WMO is hosting a 2-day CAP Implementers Workshop 9-10 December 2008 here at WMO in Geneva, in cooperation with OASIS and ITU. Attached here is the letter from WMO about this Workshop, addressed to PR's of Members, Presidents of Technical Commissions, and International Organizations.
Alerting authorities:
- making globally unique identifiers for CAP alerts
- best practices for disseminating CAP alerts (radio/tv, RSS/Atom, SMS, e-mail...)
- determining the standards-compliance of a CAP implementation
- use of CAP for disease surveillance
- best practices for text in the CAP "description" and "instruction" elements
- mechanisms to discover and validate CAP feeds
- having an internationally agreed list of authorities for common types of CAP alerts
- best practices for authenticating CAP alerts
- best practices for aggregating CAP alerts
- multi-language CAP brokers
- unique identifier for events, e.g., GLIDE number, http://www.glidenumber.org
- use of sub-setting mechanisms (profiles, layers)

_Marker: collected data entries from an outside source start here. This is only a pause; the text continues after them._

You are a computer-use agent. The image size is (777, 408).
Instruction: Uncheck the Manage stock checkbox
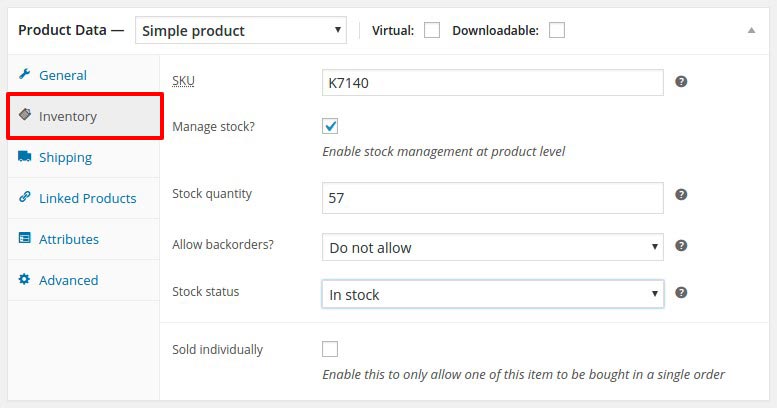point(330,126)
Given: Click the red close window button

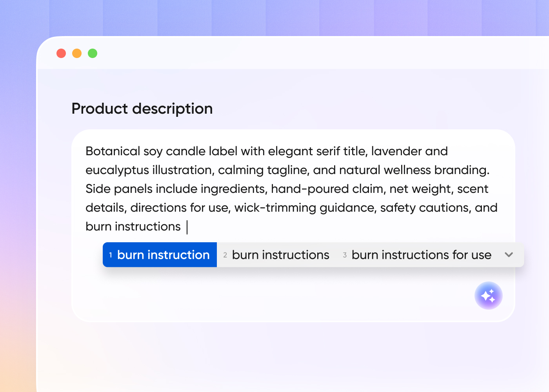Looking at the screenshot, I should coord(61,53).
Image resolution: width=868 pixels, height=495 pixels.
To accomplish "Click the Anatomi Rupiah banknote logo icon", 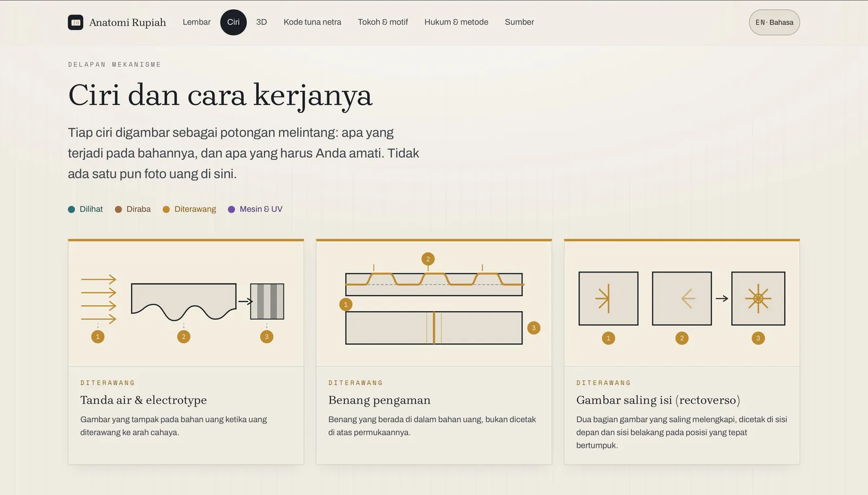I will click(75, 22).
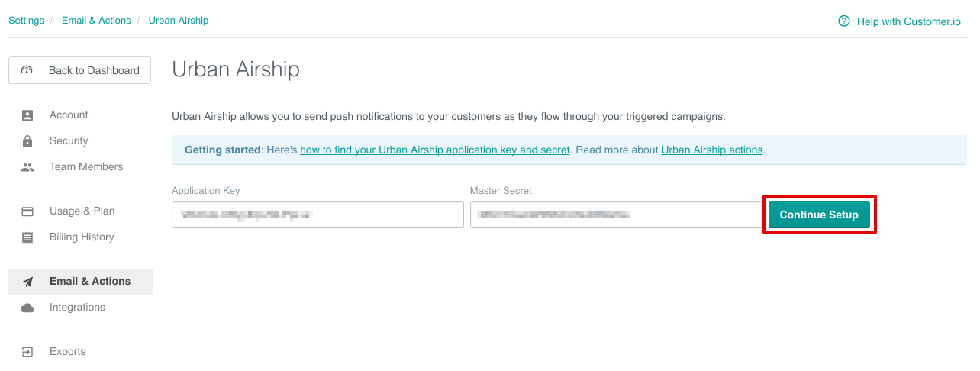This screenshot has height=371, width=980.
Task: Open Help with Customer.io link
Action: 908,21
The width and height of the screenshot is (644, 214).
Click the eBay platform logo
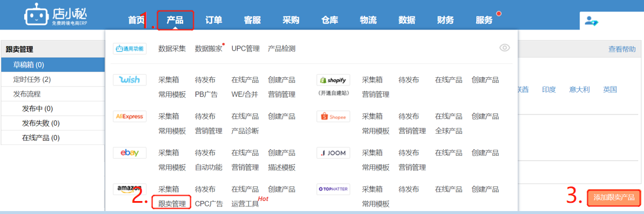130,153
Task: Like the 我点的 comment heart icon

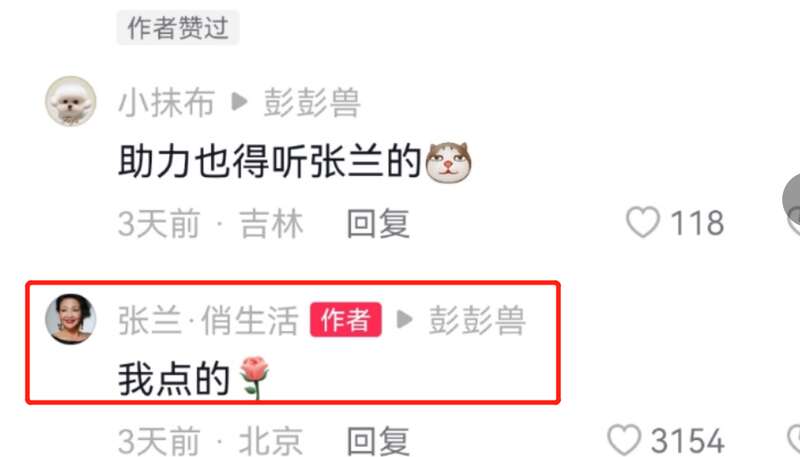Action: (624, 440)
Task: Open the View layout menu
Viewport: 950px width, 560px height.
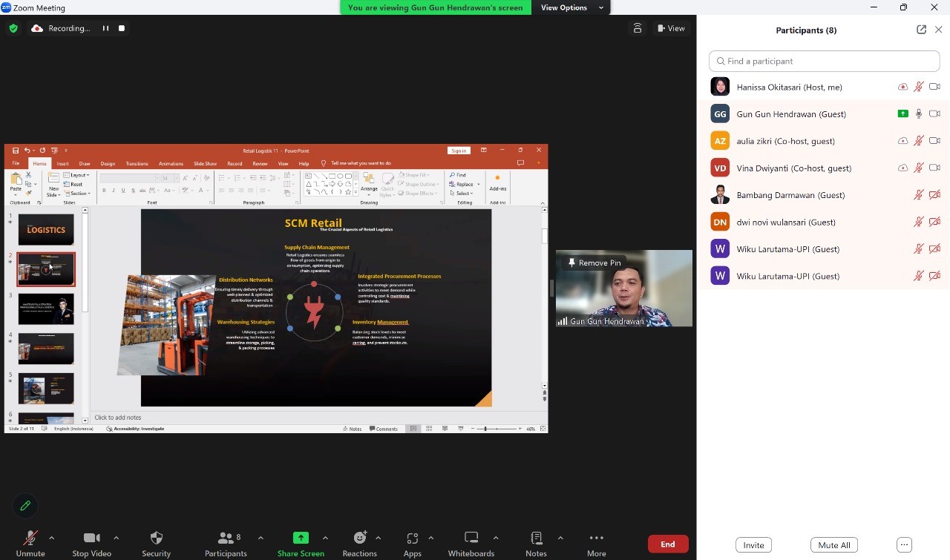Action: (671, 28)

- best practices for updates and cancels
- best practices for AREA blocks and moving threat zones between updates
- best practices for Polygons, Preset Polygons, and Motion Vectors Outreach
This Workshop follows on the October 2006 "Workshop and Demonstration of Advances in ICT Standards for Public Warning" held at ITU in Geneva (see http://www.itu.int/ITU-T/worksem/ictspw ). Since that 2006 Workshop, there have been notable developments including:
- The ITU-D (ITU Development sector) approved guidance for developing nations on CAP implementation
- The U.S. FCC (Federal Communications Commission) issued an order requiring use of CAP
- The WMO SWIC (Severe Weather Information Centre) began work on CAP warnings of Tropical Cyclones
- The U.S. National Weather Service (NWS) continued improving its CAP messages
- The Weather Channel underscored to NWS the need to institute CAP
- The U.S. Environmental Protection Agency began developing CAP alerts for air quality warnings
- The Earth Observations Summit highlighted CAP implementation as a major achievement
- Canada and the U.S. coordinated on implementation of their respective CAP-based alerting systems
- EUMETNET began exploring how to adapt METEOALARM to support CAP.